- _Your objective_
Find the string "will" in the records and copy each line where it occurs.

Data records:
○ ○ ○ ○ ○ ○ ○

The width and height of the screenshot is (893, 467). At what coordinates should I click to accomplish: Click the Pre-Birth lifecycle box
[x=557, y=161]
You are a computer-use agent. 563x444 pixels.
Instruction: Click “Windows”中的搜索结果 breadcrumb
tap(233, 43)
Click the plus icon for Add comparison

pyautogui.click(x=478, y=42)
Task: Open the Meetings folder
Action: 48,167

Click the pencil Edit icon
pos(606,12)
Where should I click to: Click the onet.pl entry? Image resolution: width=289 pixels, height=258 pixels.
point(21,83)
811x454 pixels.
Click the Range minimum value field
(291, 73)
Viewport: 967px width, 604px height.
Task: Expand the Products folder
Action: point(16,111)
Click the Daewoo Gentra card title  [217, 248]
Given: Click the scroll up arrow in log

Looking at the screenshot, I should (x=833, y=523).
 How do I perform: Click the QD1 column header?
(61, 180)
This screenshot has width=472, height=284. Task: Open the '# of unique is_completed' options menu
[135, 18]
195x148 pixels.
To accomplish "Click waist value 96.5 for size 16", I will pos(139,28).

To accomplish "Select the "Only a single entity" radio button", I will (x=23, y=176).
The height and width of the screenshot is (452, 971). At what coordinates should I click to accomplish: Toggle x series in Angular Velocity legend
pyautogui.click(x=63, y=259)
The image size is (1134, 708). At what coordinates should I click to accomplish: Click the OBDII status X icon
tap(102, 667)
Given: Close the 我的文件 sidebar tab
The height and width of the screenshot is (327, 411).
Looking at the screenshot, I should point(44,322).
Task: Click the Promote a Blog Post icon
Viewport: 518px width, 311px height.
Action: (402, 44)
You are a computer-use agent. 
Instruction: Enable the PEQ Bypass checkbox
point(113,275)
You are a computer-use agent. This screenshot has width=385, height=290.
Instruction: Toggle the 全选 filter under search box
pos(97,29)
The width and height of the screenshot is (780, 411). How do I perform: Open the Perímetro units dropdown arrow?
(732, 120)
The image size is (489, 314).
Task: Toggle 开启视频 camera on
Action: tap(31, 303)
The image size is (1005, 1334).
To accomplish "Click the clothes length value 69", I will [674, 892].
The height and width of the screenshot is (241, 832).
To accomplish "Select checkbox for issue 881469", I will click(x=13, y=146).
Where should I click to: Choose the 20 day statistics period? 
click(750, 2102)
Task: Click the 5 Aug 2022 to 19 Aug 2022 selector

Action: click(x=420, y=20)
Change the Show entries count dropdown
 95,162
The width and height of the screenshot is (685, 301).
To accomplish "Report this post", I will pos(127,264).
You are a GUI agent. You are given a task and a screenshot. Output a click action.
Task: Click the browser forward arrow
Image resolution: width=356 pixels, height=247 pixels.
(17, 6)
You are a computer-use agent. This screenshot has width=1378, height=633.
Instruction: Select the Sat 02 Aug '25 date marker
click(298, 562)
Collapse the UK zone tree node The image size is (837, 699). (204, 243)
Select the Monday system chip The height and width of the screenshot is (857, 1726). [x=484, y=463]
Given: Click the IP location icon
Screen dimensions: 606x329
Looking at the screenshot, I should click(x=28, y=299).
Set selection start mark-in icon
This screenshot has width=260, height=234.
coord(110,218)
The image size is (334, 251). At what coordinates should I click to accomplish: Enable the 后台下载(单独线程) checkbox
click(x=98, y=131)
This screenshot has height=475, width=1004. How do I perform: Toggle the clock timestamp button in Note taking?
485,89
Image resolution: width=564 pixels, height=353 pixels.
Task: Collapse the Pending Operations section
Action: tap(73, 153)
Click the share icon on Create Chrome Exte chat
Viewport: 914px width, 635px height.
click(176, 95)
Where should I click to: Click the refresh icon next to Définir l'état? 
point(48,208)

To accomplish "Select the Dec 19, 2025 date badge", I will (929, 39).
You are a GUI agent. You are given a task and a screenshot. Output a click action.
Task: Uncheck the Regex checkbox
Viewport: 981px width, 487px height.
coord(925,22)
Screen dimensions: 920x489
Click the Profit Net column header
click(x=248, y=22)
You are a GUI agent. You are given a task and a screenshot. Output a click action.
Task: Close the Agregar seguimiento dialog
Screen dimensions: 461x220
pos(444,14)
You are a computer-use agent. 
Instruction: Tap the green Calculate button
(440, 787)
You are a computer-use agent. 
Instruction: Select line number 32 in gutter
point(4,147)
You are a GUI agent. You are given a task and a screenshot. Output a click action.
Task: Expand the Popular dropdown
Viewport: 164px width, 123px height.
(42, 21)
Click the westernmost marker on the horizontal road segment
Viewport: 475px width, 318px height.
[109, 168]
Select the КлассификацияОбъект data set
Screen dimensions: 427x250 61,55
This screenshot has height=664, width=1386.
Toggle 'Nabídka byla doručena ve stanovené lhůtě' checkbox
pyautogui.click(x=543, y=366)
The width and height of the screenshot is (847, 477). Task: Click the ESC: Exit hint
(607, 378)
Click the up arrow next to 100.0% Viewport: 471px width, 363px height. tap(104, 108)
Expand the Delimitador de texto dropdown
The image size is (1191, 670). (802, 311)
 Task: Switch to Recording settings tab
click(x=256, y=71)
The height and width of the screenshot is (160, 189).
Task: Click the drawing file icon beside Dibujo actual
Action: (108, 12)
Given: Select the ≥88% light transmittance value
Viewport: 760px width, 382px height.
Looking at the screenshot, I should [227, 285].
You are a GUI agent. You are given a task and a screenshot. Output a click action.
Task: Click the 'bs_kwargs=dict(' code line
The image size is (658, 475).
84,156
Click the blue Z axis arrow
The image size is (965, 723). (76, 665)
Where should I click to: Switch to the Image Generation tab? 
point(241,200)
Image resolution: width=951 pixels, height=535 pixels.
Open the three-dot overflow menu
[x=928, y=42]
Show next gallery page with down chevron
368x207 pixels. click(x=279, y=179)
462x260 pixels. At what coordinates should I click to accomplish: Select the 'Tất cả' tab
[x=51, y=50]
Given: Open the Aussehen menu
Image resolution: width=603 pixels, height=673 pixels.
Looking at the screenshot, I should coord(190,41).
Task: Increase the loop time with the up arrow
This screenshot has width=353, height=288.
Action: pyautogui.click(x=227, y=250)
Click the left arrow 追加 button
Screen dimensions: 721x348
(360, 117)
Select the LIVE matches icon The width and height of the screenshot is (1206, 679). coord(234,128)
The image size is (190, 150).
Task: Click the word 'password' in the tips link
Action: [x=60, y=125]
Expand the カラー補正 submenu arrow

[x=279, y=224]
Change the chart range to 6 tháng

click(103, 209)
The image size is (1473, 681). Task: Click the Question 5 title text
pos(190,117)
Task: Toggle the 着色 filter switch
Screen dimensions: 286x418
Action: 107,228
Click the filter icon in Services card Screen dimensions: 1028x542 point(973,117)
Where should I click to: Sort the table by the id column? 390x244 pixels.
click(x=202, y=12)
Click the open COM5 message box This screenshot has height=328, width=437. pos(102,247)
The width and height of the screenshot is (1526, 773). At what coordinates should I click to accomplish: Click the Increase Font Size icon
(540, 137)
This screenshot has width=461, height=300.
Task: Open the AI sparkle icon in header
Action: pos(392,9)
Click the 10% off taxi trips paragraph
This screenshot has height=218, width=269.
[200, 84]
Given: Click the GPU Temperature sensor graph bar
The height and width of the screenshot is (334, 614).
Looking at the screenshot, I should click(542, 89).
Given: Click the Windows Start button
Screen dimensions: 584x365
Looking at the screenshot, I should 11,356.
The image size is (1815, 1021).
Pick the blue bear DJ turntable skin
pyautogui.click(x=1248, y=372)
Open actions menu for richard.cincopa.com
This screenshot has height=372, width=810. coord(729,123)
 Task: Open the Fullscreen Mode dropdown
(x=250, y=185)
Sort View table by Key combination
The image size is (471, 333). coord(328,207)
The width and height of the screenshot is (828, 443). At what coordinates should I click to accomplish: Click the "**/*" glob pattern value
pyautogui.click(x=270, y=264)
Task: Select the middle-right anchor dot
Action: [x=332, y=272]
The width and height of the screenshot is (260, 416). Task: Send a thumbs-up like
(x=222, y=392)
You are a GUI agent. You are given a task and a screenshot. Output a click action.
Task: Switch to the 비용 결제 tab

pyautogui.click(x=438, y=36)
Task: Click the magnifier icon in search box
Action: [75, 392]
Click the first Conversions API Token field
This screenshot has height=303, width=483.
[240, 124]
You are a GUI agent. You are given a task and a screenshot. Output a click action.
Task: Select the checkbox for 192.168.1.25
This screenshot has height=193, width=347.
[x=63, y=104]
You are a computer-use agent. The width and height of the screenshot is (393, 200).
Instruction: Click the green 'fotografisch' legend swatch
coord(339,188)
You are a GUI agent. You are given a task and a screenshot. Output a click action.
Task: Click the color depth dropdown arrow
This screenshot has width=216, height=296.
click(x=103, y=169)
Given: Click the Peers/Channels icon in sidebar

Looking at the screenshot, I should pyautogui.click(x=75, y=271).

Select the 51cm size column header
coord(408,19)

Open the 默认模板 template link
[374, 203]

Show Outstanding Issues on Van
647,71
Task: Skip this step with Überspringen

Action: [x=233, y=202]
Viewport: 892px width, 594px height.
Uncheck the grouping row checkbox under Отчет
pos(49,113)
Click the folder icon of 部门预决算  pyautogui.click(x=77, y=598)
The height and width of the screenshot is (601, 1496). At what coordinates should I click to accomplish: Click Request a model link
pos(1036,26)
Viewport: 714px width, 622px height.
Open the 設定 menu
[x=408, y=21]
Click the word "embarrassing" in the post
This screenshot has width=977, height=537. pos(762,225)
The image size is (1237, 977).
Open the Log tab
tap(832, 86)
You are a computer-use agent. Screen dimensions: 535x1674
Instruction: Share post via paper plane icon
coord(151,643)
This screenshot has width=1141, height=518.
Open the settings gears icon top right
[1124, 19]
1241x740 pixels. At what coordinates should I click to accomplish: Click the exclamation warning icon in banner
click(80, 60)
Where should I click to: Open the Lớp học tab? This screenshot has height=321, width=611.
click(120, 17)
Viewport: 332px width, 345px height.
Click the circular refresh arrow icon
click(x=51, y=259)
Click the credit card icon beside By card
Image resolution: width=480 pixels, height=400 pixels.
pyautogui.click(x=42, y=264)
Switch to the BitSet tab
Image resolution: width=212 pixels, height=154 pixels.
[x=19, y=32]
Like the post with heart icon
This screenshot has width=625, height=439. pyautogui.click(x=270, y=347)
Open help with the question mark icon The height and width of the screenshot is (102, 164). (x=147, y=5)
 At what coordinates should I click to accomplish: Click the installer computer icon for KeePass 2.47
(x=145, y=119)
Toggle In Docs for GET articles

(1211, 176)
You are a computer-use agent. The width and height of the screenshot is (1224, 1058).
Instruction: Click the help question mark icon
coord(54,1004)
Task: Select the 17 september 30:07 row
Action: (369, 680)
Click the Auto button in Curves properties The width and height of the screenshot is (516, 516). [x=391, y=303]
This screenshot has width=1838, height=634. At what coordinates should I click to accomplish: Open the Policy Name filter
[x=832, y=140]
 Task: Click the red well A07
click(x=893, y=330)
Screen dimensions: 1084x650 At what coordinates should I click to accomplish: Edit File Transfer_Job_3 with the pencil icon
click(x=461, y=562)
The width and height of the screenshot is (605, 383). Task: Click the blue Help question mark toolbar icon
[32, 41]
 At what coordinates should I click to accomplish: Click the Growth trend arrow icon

○ ○ ○ ○ ○ ○ ○

- _Answer space_
To accomplish "Click waist value 96.5 for size 16", I will pos(139,28).
To accomplish "Select the "Only a single entity" radio button", I will (x=23, y=176).
To accomplish "Click the clothes length value 69", I will [674, 892].
To accomplish "Select checkbox for issue 881469", I will click(x=13, y=146).
To accomplish "Report this post", I will pos(127,264).
To accomplish "Select the Dec 19, 2025 date badge", I will (929, 39).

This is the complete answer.